» Element and text position data:

┏━━

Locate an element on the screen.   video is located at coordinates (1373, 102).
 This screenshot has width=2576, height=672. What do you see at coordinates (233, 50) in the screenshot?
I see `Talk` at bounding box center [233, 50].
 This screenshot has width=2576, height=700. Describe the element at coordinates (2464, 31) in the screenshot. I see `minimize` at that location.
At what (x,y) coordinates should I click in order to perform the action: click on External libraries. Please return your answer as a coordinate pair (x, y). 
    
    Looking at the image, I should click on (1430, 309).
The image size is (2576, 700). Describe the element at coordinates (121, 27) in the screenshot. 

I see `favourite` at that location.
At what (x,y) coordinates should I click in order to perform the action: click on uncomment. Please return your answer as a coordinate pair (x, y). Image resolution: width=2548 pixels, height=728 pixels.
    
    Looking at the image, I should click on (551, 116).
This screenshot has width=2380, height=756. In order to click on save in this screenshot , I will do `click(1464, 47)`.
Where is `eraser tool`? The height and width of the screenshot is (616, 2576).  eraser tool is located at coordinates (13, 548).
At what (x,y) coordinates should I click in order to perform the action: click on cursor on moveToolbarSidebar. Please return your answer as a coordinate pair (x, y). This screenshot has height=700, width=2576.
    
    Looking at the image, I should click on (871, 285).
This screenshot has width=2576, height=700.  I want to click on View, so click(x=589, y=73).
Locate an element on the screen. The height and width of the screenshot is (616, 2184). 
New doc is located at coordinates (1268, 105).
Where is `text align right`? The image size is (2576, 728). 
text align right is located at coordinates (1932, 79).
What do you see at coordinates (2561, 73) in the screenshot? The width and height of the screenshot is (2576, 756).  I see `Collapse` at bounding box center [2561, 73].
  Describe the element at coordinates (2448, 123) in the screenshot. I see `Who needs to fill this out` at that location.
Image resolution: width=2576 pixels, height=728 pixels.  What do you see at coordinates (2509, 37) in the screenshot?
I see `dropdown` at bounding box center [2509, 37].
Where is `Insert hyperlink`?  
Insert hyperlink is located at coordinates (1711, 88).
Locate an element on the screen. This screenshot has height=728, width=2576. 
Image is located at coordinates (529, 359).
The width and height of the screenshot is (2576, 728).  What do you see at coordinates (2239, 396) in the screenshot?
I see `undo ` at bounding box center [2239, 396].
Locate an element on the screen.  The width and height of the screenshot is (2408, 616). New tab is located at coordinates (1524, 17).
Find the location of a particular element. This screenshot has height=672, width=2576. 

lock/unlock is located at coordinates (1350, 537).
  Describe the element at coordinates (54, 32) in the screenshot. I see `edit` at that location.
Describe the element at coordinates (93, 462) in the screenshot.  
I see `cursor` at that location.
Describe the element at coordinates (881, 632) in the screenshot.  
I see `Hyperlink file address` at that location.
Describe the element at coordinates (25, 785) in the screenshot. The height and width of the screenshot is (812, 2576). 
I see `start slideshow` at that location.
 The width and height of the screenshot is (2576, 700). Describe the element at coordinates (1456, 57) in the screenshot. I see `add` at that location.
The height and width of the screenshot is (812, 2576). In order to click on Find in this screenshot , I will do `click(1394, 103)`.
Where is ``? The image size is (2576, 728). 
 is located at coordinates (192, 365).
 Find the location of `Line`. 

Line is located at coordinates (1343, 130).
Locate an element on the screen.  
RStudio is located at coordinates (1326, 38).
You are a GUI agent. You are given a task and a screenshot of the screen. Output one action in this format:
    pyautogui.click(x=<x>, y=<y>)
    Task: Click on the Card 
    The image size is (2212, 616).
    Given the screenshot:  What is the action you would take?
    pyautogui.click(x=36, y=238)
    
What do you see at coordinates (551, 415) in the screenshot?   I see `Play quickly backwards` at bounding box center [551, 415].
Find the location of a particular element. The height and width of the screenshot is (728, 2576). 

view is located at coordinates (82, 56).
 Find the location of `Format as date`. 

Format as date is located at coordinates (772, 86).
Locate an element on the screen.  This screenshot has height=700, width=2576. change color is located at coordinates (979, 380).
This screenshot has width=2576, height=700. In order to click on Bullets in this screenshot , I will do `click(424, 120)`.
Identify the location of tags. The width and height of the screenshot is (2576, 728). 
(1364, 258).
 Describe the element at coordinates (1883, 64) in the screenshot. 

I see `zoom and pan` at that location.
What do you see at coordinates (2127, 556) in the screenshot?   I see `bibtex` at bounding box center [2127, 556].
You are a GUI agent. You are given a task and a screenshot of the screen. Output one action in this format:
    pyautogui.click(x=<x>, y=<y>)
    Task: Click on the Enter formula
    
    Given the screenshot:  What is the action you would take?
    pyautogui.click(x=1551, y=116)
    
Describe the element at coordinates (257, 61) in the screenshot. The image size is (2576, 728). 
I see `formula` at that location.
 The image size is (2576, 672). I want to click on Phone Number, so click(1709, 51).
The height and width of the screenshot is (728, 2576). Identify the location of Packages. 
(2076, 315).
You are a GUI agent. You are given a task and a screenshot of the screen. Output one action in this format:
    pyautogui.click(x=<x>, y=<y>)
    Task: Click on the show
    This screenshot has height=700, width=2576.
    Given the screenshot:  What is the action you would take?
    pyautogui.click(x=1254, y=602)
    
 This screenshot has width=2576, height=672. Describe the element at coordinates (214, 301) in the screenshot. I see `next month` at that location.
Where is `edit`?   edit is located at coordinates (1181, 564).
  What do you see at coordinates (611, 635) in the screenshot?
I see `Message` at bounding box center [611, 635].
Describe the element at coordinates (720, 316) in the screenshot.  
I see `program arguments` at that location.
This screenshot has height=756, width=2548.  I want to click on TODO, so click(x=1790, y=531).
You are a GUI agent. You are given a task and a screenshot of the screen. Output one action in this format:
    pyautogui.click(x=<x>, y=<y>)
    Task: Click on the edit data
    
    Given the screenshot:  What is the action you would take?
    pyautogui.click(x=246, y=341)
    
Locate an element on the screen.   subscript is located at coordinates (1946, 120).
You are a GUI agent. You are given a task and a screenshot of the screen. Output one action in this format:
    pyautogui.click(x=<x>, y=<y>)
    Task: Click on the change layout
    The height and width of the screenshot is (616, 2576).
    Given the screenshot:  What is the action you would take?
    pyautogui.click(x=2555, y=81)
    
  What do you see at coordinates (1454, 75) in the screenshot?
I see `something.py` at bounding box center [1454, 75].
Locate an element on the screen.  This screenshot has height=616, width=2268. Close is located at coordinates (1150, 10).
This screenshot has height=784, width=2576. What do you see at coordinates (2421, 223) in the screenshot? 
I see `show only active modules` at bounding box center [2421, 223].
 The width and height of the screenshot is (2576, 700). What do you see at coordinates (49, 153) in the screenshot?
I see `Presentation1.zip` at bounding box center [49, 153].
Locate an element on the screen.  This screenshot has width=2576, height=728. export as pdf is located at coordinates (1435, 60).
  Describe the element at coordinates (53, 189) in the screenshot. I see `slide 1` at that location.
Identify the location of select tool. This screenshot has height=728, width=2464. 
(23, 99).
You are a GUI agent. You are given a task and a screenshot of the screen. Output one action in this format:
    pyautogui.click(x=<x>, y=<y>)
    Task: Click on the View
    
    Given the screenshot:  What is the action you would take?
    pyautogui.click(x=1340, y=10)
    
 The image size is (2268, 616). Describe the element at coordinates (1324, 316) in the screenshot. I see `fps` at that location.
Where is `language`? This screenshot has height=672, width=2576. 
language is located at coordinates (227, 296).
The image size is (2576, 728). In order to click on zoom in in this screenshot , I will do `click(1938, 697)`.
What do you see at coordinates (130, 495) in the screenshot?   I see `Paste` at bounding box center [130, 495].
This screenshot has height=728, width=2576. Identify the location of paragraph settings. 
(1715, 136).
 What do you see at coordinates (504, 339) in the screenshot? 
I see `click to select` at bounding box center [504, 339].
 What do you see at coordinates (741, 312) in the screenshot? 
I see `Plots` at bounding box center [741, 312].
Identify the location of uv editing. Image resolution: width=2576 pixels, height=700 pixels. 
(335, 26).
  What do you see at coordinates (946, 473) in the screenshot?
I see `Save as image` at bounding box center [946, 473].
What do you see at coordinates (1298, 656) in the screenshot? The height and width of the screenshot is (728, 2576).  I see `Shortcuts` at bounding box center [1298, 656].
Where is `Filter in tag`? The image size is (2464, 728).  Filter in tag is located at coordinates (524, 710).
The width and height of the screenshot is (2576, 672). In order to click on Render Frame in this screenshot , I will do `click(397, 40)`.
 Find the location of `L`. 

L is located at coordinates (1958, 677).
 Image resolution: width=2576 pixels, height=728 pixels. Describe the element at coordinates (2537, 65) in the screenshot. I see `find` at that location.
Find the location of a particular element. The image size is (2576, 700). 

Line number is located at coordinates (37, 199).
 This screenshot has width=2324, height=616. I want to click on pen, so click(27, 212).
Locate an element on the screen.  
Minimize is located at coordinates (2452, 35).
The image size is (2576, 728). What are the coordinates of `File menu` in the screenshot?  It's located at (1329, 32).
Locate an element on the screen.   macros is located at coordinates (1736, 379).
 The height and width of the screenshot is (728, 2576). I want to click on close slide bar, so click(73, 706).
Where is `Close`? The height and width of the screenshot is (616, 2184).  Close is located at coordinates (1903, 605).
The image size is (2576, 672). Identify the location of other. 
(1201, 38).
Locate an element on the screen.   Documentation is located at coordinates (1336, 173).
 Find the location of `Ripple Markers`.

┗━━

» WHAT IS BEING ASKED: Can you repeat the records word for word, from the very first line through the line containing "text align right is", with both ends included?

» PROBLEM SOLUTION:
Locate an element on the screen.   video is located at coordinates (1373, 102).
 This screenshot has width=2576, height=672. What do you see at coordinates (233, 50) in the screenshot?
I see `Talk` at bounding box center [233, 50].
 This screenshot has width=2576, height=700. Describe the element at coordinates (2464, 31) in the screenshot. I see `minimize` at that location.
At what (x,y) coordinates should I click in order to perform the action: click on External libraries. Please return your answer as a coordinate pair (x, y). 
    
    Looking at the image, I should click on (1430, 309).
The image size is (2576, 700). Describe the element at coordinates (121, 27) in the screenshot. 

I see `favourite` at that location.
At what (x,y) coordinates should I click in order to perform the action: click on uncomment. Please return your answer as a coordinate pair (x, y). Image resolution: width=2548 pixels, height=728 pixels.
    
    Looking at the image, I should click on (551, 116).
This screenshot has width=2380, height=756. In order to click on save in this screenshot , I will do `click(1464, 47)`.
Where is `eraser tool`? The height and width of the screenshot is (616, 2576).  eraser tool is located at coordinates (13, 548).
At what (x,y) coordinates should I click in order to perform the action: click on cursor on moveToolbarSidebar. Please return your answer as a coordinate pair (x, y). This screenshot has height=700, width=2576.
    
    Looking at the image, I should click on (871, 285).
This screenshot has width=2576, height=700.  I want to click on View, so click(x=589, y=73).
Locate an element on the screen. The height and width of the screenshot is (616, 2184). 
New doc is located at coordinates (1268, 105).
Where is `text align right`? The image size is (2576, 728). 
text align right is located at coordinates (1932, 79).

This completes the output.